YO, NARCISO: LA REDENCIÓN DE ADRIÁN SUAR CON NATALIA OREIRO
YO NARCISO: LA REDENCIÓN DE ADRIÁN SUAR
"Mientras estabas haciendo tu investigación, te estabas describiendo a vos", acota el personaje de Adrián Suar en una de las escenas finales de la película. Quizás la psicología inversa le jugó en contra (o a favor) y en ese diálogo intentó explicar su propia filmografía.
YO, NARCISO se explica por lo que es y por lo que se muestra. No se deberá esperar otro contenido más que una comedia argentina comercial de hora y media. Sin embargo, se siente como un trabajo de un actor, productor y ahora director con otra mirada en su comedia, más "serio" (tómese este adjetivo con pinzas) y ante todo autocrítico.
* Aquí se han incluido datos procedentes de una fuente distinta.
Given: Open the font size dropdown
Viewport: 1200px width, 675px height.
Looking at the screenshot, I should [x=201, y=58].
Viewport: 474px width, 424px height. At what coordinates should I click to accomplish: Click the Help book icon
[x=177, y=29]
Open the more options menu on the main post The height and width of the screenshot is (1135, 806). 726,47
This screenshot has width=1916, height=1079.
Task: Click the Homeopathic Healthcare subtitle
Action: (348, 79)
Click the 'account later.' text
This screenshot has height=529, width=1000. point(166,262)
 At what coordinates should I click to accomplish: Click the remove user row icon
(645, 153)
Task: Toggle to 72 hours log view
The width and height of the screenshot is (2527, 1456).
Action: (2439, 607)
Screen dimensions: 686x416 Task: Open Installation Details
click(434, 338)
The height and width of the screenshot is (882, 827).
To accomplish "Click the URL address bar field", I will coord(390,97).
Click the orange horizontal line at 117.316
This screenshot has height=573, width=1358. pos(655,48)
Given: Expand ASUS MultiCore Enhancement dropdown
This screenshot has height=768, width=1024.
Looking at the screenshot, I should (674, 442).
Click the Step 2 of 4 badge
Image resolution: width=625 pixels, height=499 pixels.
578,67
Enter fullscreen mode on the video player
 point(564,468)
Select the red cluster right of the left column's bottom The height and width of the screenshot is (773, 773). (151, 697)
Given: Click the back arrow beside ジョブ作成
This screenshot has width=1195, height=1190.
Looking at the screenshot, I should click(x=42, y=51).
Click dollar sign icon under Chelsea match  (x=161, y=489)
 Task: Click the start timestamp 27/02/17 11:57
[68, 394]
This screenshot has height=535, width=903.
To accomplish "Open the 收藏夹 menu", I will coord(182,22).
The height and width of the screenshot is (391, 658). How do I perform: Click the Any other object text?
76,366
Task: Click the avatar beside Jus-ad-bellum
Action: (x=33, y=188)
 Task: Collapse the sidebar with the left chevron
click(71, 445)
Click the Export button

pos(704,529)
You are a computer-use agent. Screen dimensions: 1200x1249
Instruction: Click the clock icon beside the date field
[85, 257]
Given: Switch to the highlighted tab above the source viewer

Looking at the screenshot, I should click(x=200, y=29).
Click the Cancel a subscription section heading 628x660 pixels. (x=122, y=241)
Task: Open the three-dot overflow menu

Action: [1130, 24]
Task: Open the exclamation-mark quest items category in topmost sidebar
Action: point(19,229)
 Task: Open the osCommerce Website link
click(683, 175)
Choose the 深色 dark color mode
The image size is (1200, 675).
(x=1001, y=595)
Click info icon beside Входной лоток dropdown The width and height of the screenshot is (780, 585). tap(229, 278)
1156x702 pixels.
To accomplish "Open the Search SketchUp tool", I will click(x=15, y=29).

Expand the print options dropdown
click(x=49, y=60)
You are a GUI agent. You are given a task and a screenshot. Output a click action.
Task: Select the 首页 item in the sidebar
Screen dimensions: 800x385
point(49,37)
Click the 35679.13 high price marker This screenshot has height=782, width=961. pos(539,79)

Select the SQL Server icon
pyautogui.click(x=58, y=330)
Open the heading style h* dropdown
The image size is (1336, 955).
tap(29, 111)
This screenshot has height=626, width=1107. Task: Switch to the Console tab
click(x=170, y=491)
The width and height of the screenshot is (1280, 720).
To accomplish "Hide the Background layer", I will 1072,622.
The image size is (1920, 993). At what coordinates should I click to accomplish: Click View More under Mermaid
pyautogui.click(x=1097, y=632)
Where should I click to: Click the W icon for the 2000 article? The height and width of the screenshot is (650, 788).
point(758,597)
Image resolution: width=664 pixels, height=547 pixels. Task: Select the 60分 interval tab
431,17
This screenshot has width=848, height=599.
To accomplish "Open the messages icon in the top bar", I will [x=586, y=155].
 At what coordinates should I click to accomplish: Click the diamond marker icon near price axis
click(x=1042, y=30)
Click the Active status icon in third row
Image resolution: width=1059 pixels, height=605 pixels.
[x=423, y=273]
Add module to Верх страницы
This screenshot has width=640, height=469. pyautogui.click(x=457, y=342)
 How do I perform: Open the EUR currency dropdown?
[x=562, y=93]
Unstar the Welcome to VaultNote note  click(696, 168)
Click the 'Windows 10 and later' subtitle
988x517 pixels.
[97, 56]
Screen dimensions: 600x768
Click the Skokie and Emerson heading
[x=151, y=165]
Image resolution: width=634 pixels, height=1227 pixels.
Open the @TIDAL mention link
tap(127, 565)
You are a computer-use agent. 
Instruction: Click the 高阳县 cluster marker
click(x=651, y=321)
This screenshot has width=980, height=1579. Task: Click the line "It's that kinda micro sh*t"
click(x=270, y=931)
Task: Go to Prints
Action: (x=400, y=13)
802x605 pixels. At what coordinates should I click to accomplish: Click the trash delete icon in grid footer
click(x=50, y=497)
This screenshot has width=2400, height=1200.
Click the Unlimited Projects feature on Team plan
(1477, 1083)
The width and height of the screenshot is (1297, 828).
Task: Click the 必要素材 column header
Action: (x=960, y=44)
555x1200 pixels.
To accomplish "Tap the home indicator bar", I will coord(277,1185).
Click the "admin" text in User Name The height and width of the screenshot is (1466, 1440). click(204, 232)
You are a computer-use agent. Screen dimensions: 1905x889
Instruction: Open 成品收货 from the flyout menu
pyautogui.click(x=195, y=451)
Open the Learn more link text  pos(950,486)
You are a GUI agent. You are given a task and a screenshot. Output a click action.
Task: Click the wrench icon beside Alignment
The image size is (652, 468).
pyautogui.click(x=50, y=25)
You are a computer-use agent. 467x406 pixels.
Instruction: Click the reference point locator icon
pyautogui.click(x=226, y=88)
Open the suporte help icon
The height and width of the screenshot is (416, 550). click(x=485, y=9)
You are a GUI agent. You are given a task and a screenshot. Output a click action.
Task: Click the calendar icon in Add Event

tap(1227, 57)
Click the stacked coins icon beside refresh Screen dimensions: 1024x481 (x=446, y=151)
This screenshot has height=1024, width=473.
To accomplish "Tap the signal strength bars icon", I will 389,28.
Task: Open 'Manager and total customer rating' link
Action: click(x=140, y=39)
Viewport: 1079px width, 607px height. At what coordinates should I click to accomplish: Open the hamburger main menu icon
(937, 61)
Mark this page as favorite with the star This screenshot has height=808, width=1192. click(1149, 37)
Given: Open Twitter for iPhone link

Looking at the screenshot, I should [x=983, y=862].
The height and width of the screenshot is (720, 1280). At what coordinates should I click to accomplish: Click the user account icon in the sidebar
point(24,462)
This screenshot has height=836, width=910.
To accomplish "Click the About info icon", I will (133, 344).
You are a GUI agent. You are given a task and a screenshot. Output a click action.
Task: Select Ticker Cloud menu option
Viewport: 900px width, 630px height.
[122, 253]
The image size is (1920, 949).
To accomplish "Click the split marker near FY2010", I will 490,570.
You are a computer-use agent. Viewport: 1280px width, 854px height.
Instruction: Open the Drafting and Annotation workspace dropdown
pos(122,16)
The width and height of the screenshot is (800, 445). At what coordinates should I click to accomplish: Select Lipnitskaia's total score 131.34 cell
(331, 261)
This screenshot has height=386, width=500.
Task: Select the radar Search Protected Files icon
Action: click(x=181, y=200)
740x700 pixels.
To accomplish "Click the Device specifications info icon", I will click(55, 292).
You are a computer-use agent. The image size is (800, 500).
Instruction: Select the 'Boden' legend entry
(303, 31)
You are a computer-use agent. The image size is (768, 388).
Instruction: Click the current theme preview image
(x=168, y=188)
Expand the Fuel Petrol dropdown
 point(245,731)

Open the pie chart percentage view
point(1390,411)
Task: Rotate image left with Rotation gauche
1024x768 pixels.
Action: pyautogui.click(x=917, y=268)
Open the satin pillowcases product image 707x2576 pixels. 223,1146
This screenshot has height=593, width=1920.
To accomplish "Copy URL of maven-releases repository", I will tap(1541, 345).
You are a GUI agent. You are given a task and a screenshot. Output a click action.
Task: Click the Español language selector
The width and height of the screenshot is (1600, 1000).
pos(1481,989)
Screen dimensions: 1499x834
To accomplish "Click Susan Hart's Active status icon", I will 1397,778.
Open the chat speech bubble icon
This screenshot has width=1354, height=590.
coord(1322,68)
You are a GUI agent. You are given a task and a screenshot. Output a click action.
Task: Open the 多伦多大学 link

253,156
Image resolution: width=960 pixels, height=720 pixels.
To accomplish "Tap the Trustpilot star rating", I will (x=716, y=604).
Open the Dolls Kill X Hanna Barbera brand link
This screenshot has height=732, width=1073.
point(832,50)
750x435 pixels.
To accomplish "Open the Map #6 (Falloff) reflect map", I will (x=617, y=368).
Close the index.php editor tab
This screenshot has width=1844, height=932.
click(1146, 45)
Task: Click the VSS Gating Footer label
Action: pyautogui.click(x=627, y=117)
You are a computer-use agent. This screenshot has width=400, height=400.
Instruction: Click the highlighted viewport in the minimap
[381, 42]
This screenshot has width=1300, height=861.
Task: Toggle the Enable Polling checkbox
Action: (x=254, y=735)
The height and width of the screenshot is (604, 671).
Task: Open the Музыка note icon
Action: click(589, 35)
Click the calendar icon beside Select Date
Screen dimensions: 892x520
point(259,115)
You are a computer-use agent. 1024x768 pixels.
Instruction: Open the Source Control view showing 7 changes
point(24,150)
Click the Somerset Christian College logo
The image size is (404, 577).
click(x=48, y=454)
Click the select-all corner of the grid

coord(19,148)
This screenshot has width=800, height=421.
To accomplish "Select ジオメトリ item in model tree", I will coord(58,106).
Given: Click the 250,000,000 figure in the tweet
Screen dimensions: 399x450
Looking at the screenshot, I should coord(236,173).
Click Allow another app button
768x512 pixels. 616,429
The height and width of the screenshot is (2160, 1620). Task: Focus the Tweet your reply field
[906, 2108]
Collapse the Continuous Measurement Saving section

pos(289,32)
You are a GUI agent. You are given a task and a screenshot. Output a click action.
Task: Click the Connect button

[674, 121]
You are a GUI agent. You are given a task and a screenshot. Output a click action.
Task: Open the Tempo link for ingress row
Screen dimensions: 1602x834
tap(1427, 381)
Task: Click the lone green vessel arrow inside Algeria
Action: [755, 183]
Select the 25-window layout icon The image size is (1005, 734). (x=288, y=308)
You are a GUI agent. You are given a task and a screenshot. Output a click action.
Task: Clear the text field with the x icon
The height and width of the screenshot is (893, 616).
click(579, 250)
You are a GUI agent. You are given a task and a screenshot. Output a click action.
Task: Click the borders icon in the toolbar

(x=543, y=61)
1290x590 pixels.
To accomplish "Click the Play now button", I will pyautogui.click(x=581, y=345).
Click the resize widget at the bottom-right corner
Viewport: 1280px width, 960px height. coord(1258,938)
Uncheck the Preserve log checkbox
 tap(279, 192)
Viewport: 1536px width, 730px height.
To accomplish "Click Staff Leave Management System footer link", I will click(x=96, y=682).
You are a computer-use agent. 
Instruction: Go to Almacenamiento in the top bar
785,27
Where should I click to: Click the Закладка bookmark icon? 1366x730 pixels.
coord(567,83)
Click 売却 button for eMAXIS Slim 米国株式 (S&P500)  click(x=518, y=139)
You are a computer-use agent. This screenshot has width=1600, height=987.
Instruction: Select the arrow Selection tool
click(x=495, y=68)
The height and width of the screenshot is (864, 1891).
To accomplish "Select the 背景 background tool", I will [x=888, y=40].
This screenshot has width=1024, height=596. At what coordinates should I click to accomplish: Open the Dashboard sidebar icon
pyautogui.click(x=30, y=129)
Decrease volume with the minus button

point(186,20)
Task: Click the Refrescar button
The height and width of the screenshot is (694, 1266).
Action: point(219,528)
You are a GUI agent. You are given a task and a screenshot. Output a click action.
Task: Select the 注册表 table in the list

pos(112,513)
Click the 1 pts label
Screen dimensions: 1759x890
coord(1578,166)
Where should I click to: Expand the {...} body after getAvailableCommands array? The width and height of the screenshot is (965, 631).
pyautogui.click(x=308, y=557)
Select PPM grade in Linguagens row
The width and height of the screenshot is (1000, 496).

Luego de su incursión paupérima a la acción con JAQUE MATE y de su repetición de viejos dogmas con 30 NOCHES CON MI EX y MAZEL TOV, en YO, NARCISO regresa a sus origenes con las comedias románticas pero se localiza en ella a un artista quien, conociendo qué realiza, coloca una visión más humana y profunda de esa figura misma que generó a lo largo de su filmografía. Brinda lo mismo que acostumbra pero con una premisa y un manejo más atenuado y prolijo, centrándose en el contexto y en las razones del por qué una persona toma determinada personalidad y elige cómo mostrarse a los demás.
En parte este cambio se debe a que la fórmula de él como el potro estrella siembre bien parado metido en un lío romántico con una o varias mujeres ya se agotó y, ya en su faceta más adulta de su vida y a su inicio en el detrás de cámaras, toma otra perspectiva. Por otra parte se explica por el talento que lo acompaña en este film: Natalia Oreiro. .webp)
La uruguaya ha demostrado actualmente su porte como actriz en cualquier circunstancia, sea en el drama con LA MUJER DE LA FILA como con otras comedias románticas como CASI MUERTA y NADA ENTRE LOS DOS. En esta ocasión, su nombre y su carrera se hace valer considerablemente y conforma una notable dupla con él, paradójicamente robándose el protagonismo y equiparando justamente ese narcisismo característico de Suar. A esta acertada decisión de que el dúo amoroso y disfuncional sea Oreiro-Suar, hay que agregarle la compañía de actores de renombre como Julieta Zylberberg, Mariano Saborido (hijo del guionista humorístico Pedro Saborido), Camila Peralta y varios más que conforman un adecuado casting a cargo de Iair Said.
No resulta casualidad que también se haya liberado, en la misma semana de estreno, la serie autobiográfica y narrada por Moria Casán, que dicho sea de paso realiza una sobresaliente participación dentro de esta película, donde revive sus picos de popularidad y de fama mientras que, a la vez, construye una exploración de su personalidad exhibida al público y a las cámaras. Acá, el mensaje pasa por la misma dirección, por supuesto, sin tal nivel de sofisticación.
Tratando de olvidar esas espantosas e inmundas transiciones con IA y partiendo de que según la película, en una metrópolis como Buenos Aires habitada por más de 3 millones de personas, todos se conocen y se encuentran todos con todos exclusivamente en Puerto Madero, en su balance final significa una comedia satisfactoria para su audiencia. A juzgar por esta cinta y los estables números de rating de Canal Trece (donde Suar ejerce como gerente de programación), quizás este sea su camino.